Some of you may have noticed I haven’t been around to chime in with my halfwitticisms for a few weeks. There’s a reason for that! My summer ended up way more hectic than I could have possibly imagined. This was mostly the function of having 3 young children at home, further complicated by having one of the hottest summers in recent years (including a heat-wave that positioned my little anti-corner of the US as the hottest place in the country for a few days) which meant I couldn’t adequately get my children outside enough. And to add to that, a couple of my work projects that were supposed to be ordinary both went completely wonky (when considering those and the project that I had go crazy this last spring, I sincerely sat there thinking, “Is it me? Am I doing this? Am I the problem?”) and ended up causing a great deal of stress.
Surely, then, getting the kids back in school will solve that problem! Wow, I certainly thought that, but it has been a rough few weeks as we try to find a routine for the two new schools and all that that entails.
Yesterday morning, I was sat in my home office and my house was quiet and everyone who was supposed to be at school was at school and nobody was sick and I turned and, for the first time in forever (just feels like that, it’s probably more like 2 months), thought clearly about my workload and made a decisive plan of action for my day and completed a task in the allotted amount of time with the allotted amount of effort. No big deal… it’s only the start of week 6 of school.
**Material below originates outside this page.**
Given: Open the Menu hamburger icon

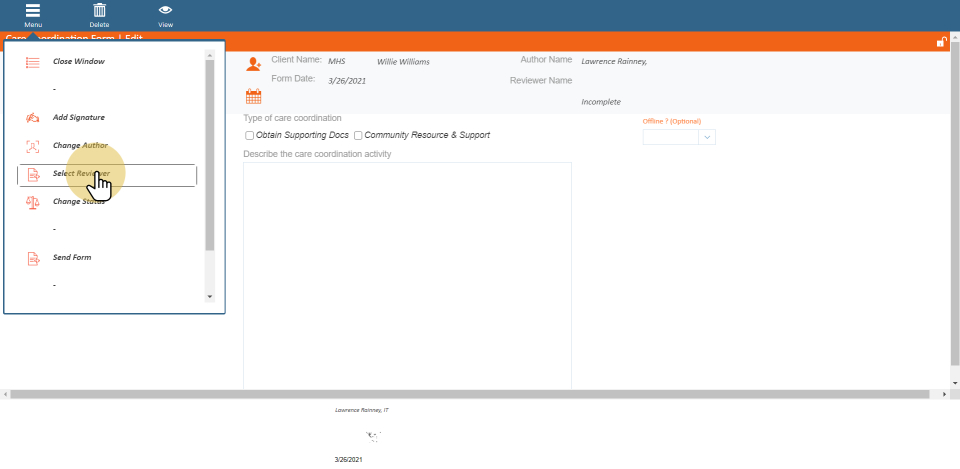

Then the baby started crying, of course, while my partner was upstairs putting some clothes away. But I can’t really complain about that, right? I choose to work from home and it’s a privilege to do so. And the reason I chose it was so that I could be here to help. But I will certainly be so happy when they are all in school
So, I’m tired. But now, at least, I’m tired with better clarity. And more time and energy to spend on my own mental wellness.
Welcome back then. Being tired right after waking up, I feel your post. Hope you get to have some more restful moments, find some time for games and recover from the summer.
There’s actually a reason for that sort of thing - by asking an obvious question, the judge gets the answer written into the case transcript, so in 200 years’ time some other lawyer or judge can make sense of what was being talked about.